The words made my stomach twist: “Susie…” “…is that you, sweetie?”
The phone slipped from my sweaty palm, clattering against the hardwood floor. I couldn’t breathe. The room seemed to spin, the shadows of the hallway stretching and warping around me.
The voice crackling from the dropped receiver wasn’t a stranger’s, and it certainly wasn’t a prankster’s. It was Mark’s. My husband. The man I had buried eighteen years ago, just weeks after bringing our baby girl home from the hospital.
I dropped to my knees and snatched the receiver, pressing it hard against my ear. “Who is this?” I hissed, my voice trembling with a terrifying mixture of rage and hope. “Who is playing this sick joke?!”
There was a heavy pause, followed by a digital distortion, a soft click, and then the rhythmic hum of a dial tone.
My heart hammered against my ribs. I practically ran up the stairs to Susie’s room, throwing the door open without knocking. She was sitting cross-legged on her bed, her laptop glowing in the dark, tears streaming quietly down her cheeks.
“Who were you talking to down there?” I demanded, my chest heaving. “Susie, I dialed the number back. I heard… I heard your father’s voice.”
Susie flinched, snapping her laptop shut. She looked terrified, pulling her knees to her chest. “Mom, please don’t be mad. I can explain.”
“Explain how a dead man is calling our landline?” I yelled, the shock overriding my maternal instincts.
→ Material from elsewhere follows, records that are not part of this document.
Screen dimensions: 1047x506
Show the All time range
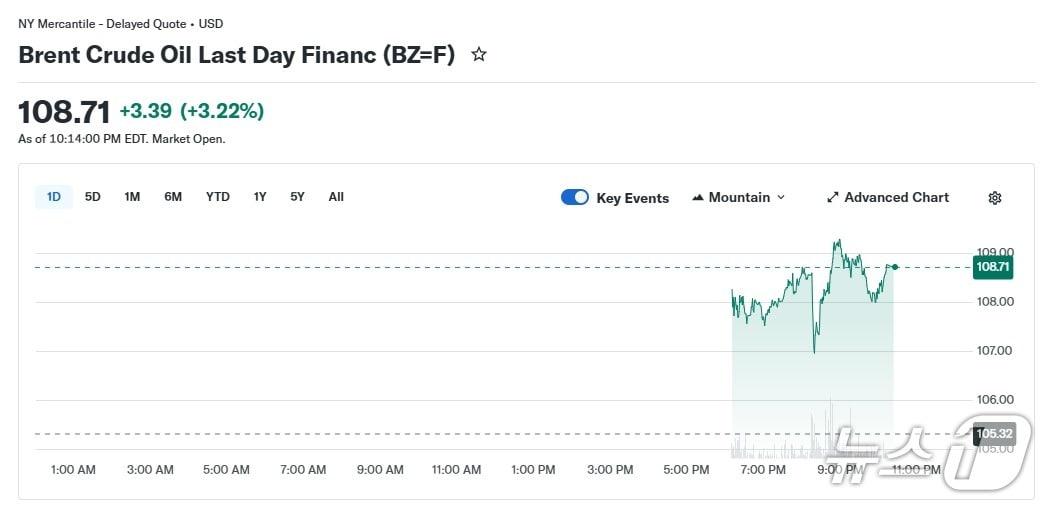coord(336,197)
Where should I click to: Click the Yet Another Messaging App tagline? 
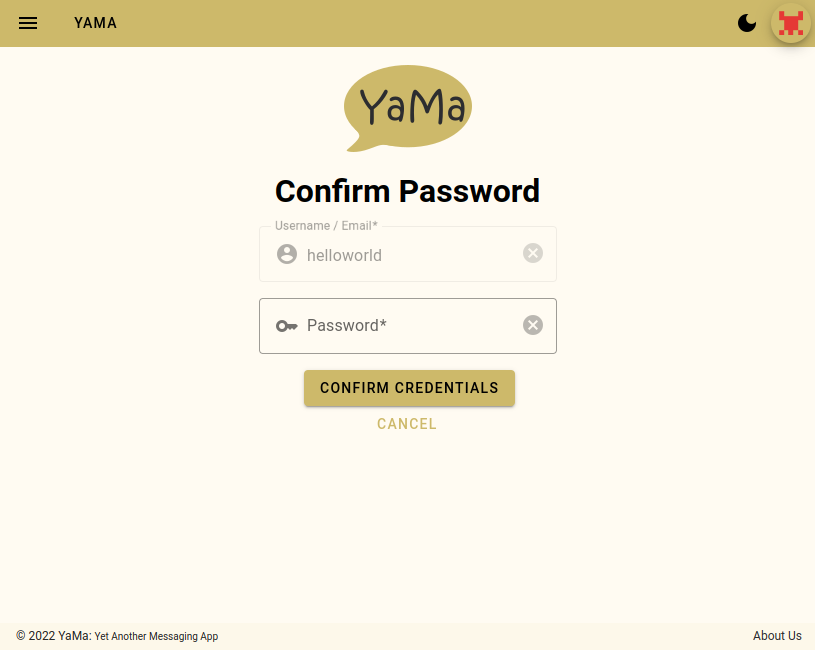(156, 637)
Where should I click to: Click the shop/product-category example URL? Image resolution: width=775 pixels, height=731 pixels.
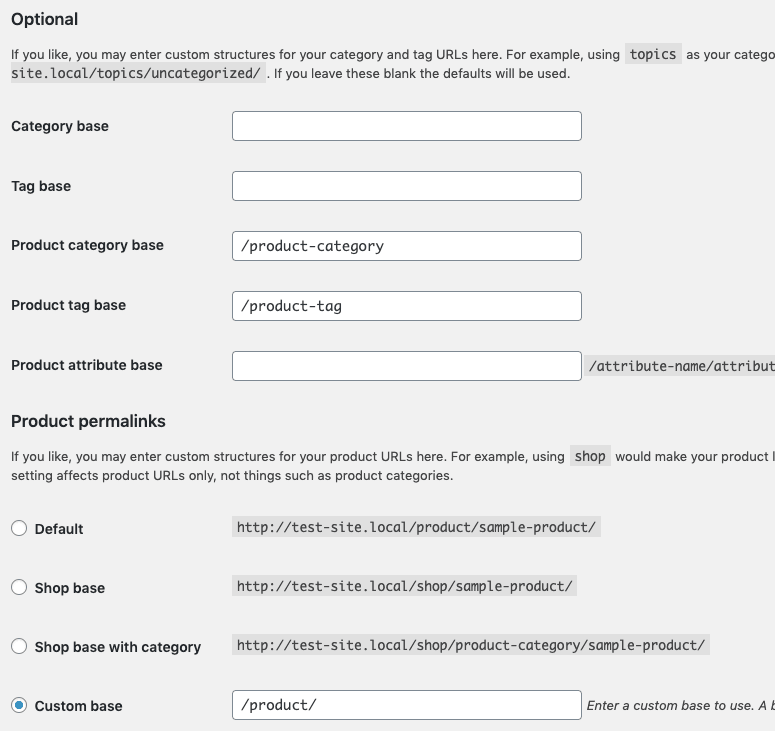tap(470, 645)
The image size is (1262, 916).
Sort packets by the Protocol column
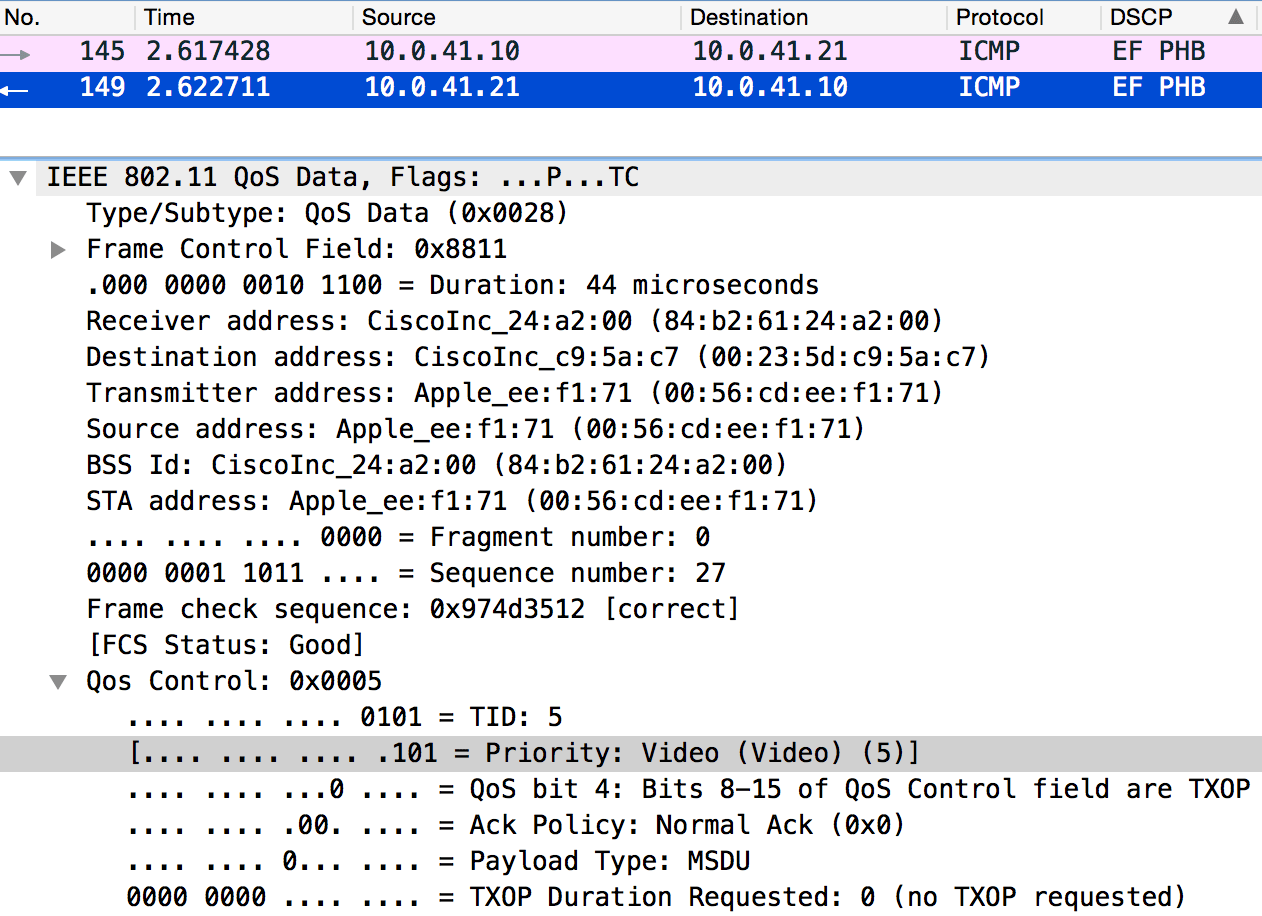pos(1000,17)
“He’s not calling us, Mom! I’m calling him!” she cried out, her voice breaking. She scrambled off the bed and reached into her desk drawer, pulling out a small, dusty plastic box. I recognized it immediately. It was the shoebox of Mark’s old mini-DV cassette tapes—recordings he had made while I was pregnant, talking to my belly, imagining our future. I hadn’t been able to look at them in a decade.
“I found a company online,” Susie whispered, wiping her eyes. “An AI lab that specializes in grief therapy. You feed them audio samples, and their algorithm builds a conversational voice model. I digitized Dad’s tapes last month and sent them in. They gave me a private number to call.”
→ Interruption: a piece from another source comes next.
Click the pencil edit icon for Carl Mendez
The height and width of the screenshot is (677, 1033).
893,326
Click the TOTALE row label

I stared at her, the anger instantly vaporizing into a profound, suffocating sorrow. “An AI?” I breathed.
“I just wanted to know what it felt like,” she sobbed, burying her face in her hands. “Every girl at school complains about their dads, or hugs them after graduation, or gets yelled at by them for missing curfew. I have nothing. Just pictures of a guy I don’t remember. The AI… it asks me about my day, Mom. It tells me it’s proud of me. It sounds exactly like him.”
I felt my legs give way, and I sank onto the edge of her bed. The ghost haunting our house wasn’t a spirit; it was a desperate, digitized echo born from my daughter’s broken heart.
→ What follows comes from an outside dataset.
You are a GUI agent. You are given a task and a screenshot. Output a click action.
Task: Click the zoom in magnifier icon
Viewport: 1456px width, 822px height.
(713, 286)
I reached out and pulled her into my arms. She collapsed against my chest, weeping with the kind of primal grief I hadn’t heard since the day of Mark’s funeral. I held her tight, rocking her back and forth in the dimly lit room.
“I’m sorry,” she choked out. “I know it’s fake. I know it’s not really him. But for five minutes a night… I had a dad.”
I rested my chin on the top of her head, tears finally spilling hot down my own cheeks. I looked at the closed laptop, thinking about the warm, gravelly voice I had just heard on the line—a voice I had spent eighteen years trying to remember, and eighteen years trying to forget.
“You don’t have to be sorry, Susie,” I whispered, squeezing her tighter. “Tomorrow night… do you think maybe I could talk to him, too?”